▶ **ЧТО НУЖНО СДЕЛАТЬ**
1. Перепишите из текста о селе Юшино отрывок от слов «Воодушевленная, я вбила» до слов «тропинки едва протоптаны.».
2. Ответьте по тексту о селе Юшино:
(а) Как называется канал, который нашла рассказчица?
(б) Сколько жителей было в Юшино в максимуме и в каком году?
(в) Что разграблено в домах в первую очередь?

▶ **ТЕКСТ ДЛЯ АНАЛИЗА**

====================

Воодушевленная, я вбила в поисковую строку тот адрес, который писала на конвертах…
Канал “Бродячий турист”. “Всем привет!!! Я создал свой канал на ютьюбе по походной тематике. Обзоры на снаряжение. Сталки по заброшкам. Покатушки по бездорожью”…
И два ролика Паши-туриста “Сталк по заброшенному селу Юшино” – осень и зима. Всезнающий Паша сообщает, что максимальное число жителей Юшино было в 1926 году – 810 человек. “С последними жителями отсюда жизнь ушла…” А дальше, не раз и не два: “Как же красиво тут!” И правда… Камера прикреплена у Паши на лбу, изображение вздрагивает при каждом шаге: поля, лес, речка. Наезженных дорог нет, тропинки едва протоптаны.
Конечно, я ничего не узнаю́, не могу узнать, но оттого, что я здесь была, когда несли воду из колодца на коромысле, зажигали после заката керосиновую лампу-семилинейку, гремели молочными бидонами, вынимали ухватом картошку из печи, нестройно пели хором, чувство утраты сжимает горло. Ведомый странным увлечением, Паша-турист подходит к полуразвалившимся домам, в некоторые рискует зайти: разграблено все, в первую очередь металл и кирпич. А вот на стенах кое-где уцелели картинки в самодельных рамочках.

====================

▶ **ИСХОДНЫЕ ДАННЫЕ**
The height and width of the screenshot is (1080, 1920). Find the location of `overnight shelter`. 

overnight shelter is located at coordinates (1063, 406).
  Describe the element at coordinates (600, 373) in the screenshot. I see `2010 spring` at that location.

====================

▶ **ОТВЕТЫ НИЖЕ**
1.
Воодушевленная, я вбила в поисковую строку тот адрес, который писала на конвертах…
Канал “Бродячий турист”. “Всем привет!!! Я создал свой канал на ютьюбе по походной тематике. Обзоры на снаряжение. Сталки по заброшкам. Покатушки по бездорожью”…
И два ролика Паши-туриста “Сталк по заброшенному селу Юшино” – осень и зима. Всезнающий Паша сообщает, что максимальное число жителей Юшино было в 1926 году – 810 человек. “С последними жителями отсюда жизнь ушла…” А дальше, не раз и не два: “Как же красиво тут!” И правда… Камера прикреплена у Паши на лбу, изображение вздрагивает при каждом шаге: поля, лес, речка. Наезженных дорог нет, тропинки едва протоптаны.

2.
(а) «Бродячий турист».
(б) 810 человек, в 1926 году.
(в) Металл и кирпич.